• _Task statement_: Each entry below is to be written out exactly, and the pictures are to be left out.
Top of Data extract
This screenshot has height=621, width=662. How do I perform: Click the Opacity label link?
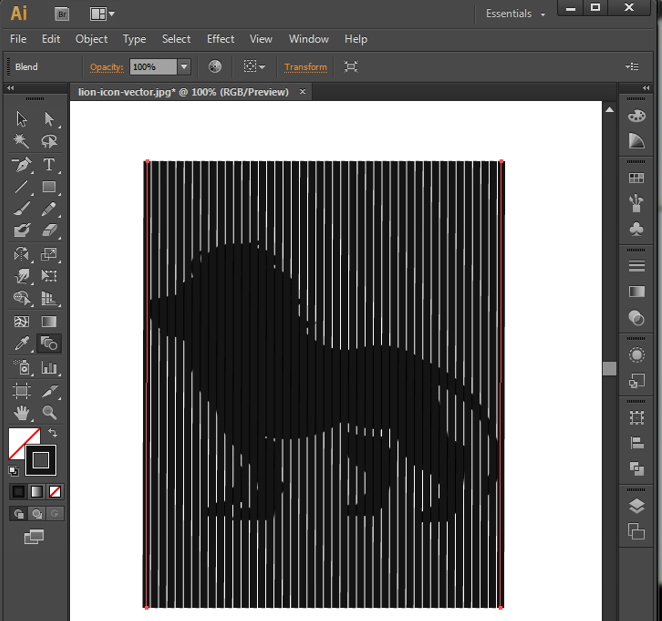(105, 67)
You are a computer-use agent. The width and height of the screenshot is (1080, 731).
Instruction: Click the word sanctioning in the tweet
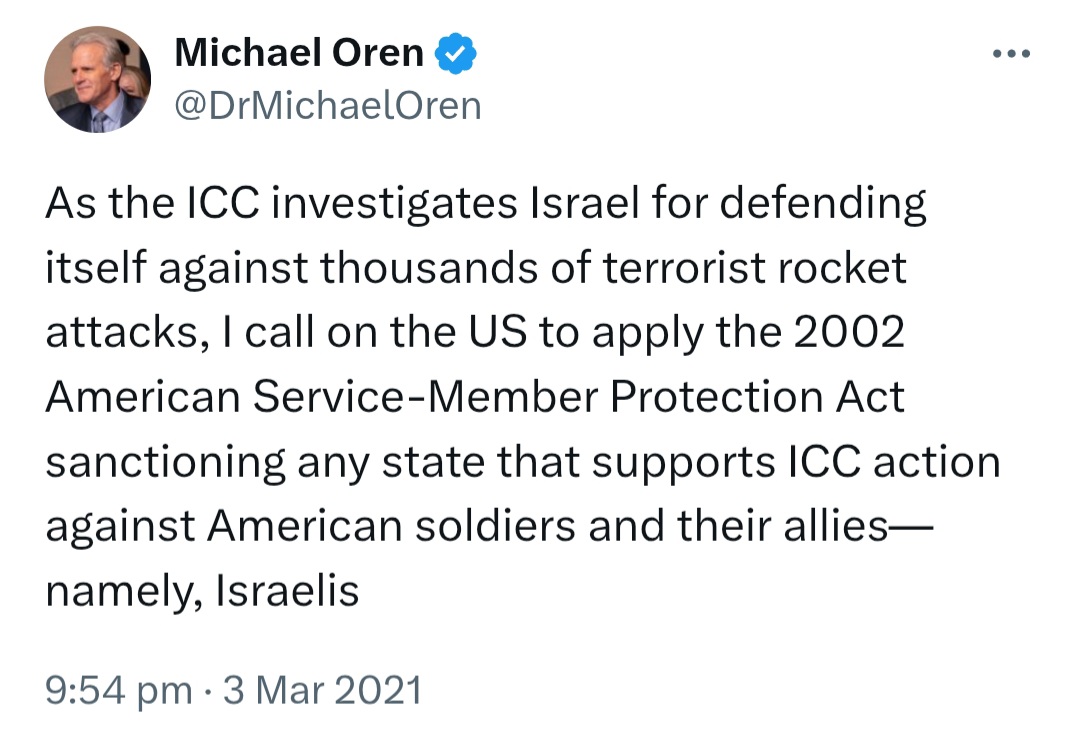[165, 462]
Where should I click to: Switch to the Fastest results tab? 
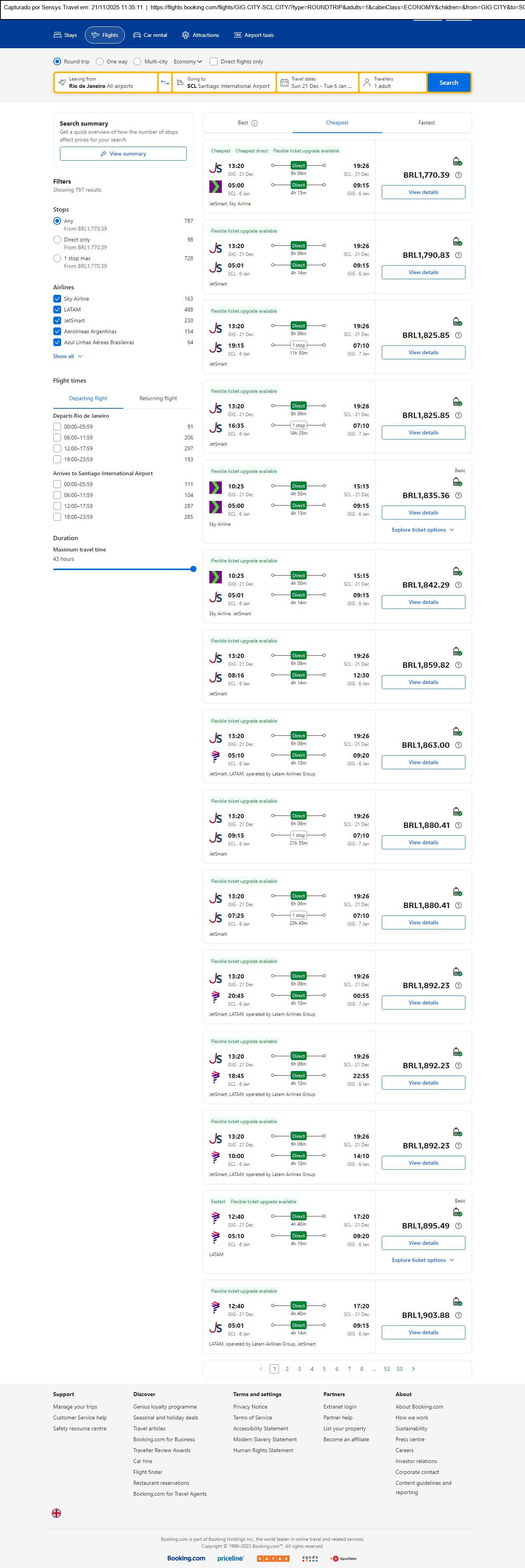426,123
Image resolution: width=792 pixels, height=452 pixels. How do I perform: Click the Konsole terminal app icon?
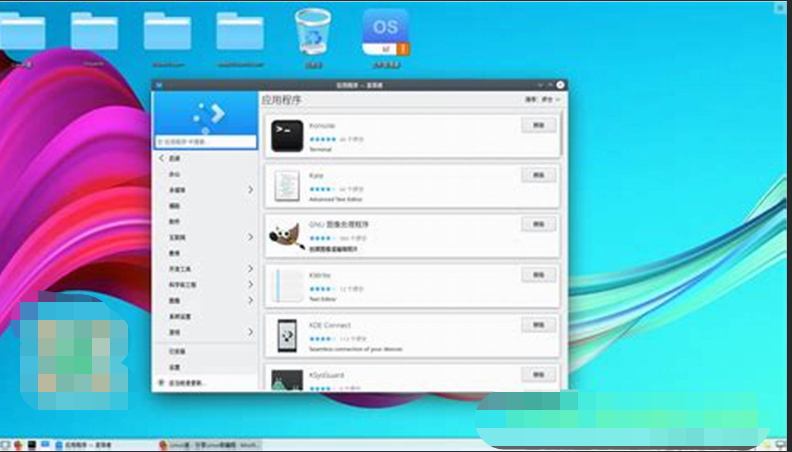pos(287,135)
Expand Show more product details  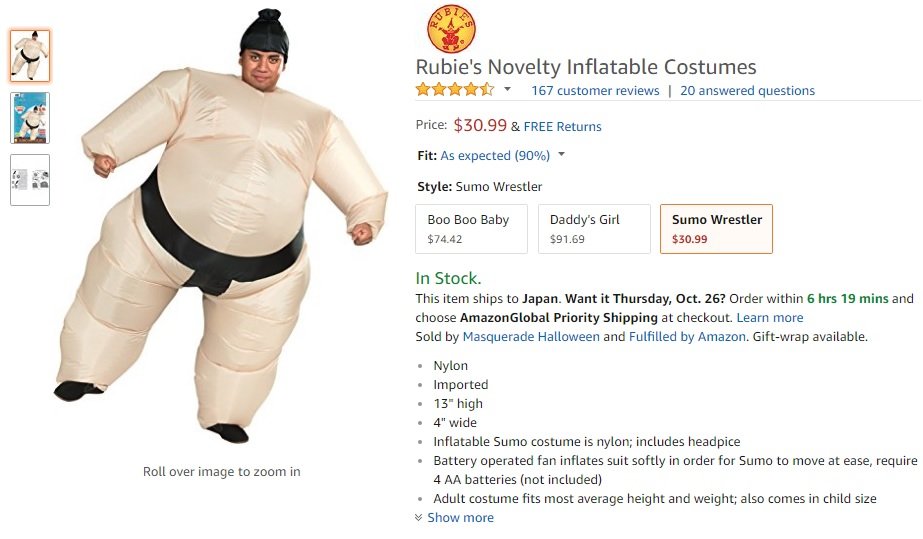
Bottom of Data extract
• _Exercise response_:
This screenshot has height=621, width=662. How do I perform: Click the Opacity label link?
(105, 67)
You are a computer-use agent. The width and height of the screenshot is (1080, 731).
Instruction: Click the word sanctioning in the tweet
[165, 462]
Where should I click to: Switch to the Fastest results tab? 
426,123
Image resolution: width=792 pixels, height=452 pixels. How do I perform: Click the Konsole terminal app icon?
pos(287,135)
Expand Show more product details  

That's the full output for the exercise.